Monday, March 25, 2013

VERMONT TRANSPORTATION NEW DEAL


THE “VERMONT TRANSPORTATION NEW DEAL"
Why not a "Vermont New Deal" to match the "Massachusetts New Deal" now on the plate there?  James Roosevelt, Jr. (FDR’s grandson) compares the Bay State’s Governor Deval Patrick proposal funding needed and ongoing transportation, pre-school and innovation as the state level equivalent of the New Deal his grandfather accomplished nationally in the 1930s.
The January “Massachusetts New Deal” $1.9 revenue annual increase divorces transportation funding from the ever declining car tax revenue stream and boosts transportation by about $1 billion and human service needs by another $900 million.  Virginia this year abolished the gas tax and switched transportation funding to a broad base sales tax.  Instead of the regressive sales tax, Governor Deval Patrick’s Massachusetts legislation calls for progressive income tax increases. 
The Boston Sunday Globe outlines in great detail in two articles and a half-page editorial the Patrick proposals—and today a major Globe editorial goes over the investment needs of Massachusetts transportation and Governor Patrick’s budgeted investments. 
Using the rule of 10—Massachusetts being ten times the population of Vermont—a Vermont New Deal amounts to $190 million a year, $100 million for transportation and $90 million for human service needs ranging from Gov. Shumlin’s proposal for university pre-K education to funds for health care reform and environmental/energy conservation measures so critical for the Vermont economy and quality of life.

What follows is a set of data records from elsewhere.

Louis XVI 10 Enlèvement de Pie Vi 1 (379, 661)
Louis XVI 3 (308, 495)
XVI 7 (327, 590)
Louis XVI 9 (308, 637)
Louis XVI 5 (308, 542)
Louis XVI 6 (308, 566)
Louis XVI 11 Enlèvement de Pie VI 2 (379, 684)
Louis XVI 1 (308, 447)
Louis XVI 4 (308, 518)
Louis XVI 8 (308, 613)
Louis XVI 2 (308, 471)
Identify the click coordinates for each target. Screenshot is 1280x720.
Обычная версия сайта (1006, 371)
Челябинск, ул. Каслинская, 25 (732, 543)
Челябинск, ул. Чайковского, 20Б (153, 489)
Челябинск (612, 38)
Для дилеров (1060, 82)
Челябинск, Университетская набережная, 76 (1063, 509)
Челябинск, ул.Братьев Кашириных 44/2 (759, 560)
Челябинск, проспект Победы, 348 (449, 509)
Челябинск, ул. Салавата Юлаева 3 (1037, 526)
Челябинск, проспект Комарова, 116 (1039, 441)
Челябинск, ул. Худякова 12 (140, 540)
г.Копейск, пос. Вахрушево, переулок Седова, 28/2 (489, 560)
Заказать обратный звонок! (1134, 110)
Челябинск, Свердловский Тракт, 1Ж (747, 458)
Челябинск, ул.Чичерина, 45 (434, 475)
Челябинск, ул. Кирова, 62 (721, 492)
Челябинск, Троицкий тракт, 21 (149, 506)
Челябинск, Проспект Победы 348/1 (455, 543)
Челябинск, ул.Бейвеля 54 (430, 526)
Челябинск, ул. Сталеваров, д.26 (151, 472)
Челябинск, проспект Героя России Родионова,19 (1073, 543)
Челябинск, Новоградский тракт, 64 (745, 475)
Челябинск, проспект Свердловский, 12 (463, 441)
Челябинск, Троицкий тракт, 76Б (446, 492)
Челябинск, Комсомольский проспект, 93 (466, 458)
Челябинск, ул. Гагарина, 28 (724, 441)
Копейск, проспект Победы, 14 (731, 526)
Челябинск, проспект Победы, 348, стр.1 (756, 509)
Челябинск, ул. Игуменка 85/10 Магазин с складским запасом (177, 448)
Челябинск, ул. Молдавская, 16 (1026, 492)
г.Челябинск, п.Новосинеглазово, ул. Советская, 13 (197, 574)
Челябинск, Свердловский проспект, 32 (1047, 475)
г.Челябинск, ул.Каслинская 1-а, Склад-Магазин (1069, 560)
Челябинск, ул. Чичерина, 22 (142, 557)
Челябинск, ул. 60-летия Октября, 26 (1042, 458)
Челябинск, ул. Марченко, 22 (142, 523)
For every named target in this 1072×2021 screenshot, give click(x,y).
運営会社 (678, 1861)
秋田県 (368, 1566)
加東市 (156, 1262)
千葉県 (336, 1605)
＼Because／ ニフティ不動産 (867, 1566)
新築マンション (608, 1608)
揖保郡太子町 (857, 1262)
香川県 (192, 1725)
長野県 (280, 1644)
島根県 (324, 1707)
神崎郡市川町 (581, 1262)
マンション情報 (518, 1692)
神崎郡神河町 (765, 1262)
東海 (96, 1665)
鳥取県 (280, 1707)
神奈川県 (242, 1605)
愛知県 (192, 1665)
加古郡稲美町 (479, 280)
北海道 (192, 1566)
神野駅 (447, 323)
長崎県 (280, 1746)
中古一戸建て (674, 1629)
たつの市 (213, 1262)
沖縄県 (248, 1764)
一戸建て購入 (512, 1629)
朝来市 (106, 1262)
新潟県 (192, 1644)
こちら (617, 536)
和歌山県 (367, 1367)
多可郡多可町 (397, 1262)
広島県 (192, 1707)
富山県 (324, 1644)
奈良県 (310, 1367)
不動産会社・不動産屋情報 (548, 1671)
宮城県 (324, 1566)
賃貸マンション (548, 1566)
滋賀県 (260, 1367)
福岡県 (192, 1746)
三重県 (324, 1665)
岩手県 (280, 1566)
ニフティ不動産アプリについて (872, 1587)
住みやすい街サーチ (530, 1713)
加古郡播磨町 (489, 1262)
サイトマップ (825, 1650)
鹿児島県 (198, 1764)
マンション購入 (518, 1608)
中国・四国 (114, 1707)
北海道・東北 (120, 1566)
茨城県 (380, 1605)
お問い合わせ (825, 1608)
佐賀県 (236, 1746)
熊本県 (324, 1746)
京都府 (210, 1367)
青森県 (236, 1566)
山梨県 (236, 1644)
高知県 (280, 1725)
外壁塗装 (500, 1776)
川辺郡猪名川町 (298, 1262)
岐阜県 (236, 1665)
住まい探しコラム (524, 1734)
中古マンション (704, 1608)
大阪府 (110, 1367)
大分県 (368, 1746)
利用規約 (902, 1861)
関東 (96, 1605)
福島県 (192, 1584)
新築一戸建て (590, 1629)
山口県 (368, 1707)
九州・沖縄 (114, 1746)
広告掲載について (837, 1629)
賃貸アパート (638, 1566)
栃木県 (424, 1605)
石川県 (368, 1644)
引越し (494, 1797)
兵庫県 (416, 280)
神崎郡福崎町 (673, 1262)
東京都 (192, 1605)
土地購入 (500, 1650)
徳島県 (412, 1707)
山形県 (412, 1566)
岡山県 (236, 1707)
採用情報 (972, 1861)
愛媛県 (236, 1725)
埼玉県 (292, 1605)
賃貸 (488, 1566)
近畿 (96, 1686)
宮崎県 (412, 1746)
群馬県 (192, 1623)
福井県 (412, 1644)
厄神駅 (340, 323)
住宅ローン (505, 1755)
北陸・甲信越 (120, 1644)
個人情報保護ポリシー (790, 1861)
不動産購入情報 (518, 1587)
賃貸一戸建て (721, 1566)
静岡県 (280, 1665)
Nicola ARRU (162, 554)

Just take half the Massachusetts equivalent, $50 million a year , for the Vermont Transportation New Deal and see what one gets for this annual investment.  In just 24-months the Vermont Transportation New Deal completes the investments necessary for Amtrak extension from Rutland to Burlington’s Union Station plus commuter rail services along all three corridors from Burlington to Washington County (the State House), Franklin County (St. Albans) and Addison County (Middlebury).  Still another $15 million remains to fund the first efforts to provide bicycle “cycle track” in Vermont town and city centers to begin to make them truly bikable—and also a roundabout or two to continue moving to the kind of walkability now in place in Manchester Center where the first corridor of roundabouts came into being last November.
Start year three of the Vermont Transportation New Deal with the rail passenger commuter services in operation plus Amtrak to Burlington, both with operating support.  Then expand to those major towns without passenger service--intercity rail service to Bennington and Newport/Derby Line, Bellows Falls connected to Rutland, and a circuit train service—Burlingon-White River Junction-Bellows Falls-Rutland-Burlington—initiated.  Meanwhile, investments increase in city and town centers for bikability and walkability.
Remarkably not a single dime of federal transportation funds is assumed in the forgoing description of the Vermont Transportation New Deal.  Clearly considerable federal funding can be obtained for various elements of the Vermont Transportation New Deal thereby increasing the speed and reach of the program outlined above.
When one considers that going from $3.00 gas to $4.00 gas costs Vermont consumers over $300 million a year or that $50 million equals about a 15-cent gas tax—the Vermont Transportation New Deal seems like a no regrets investment with tremendous benefits to consumers, commuters and business.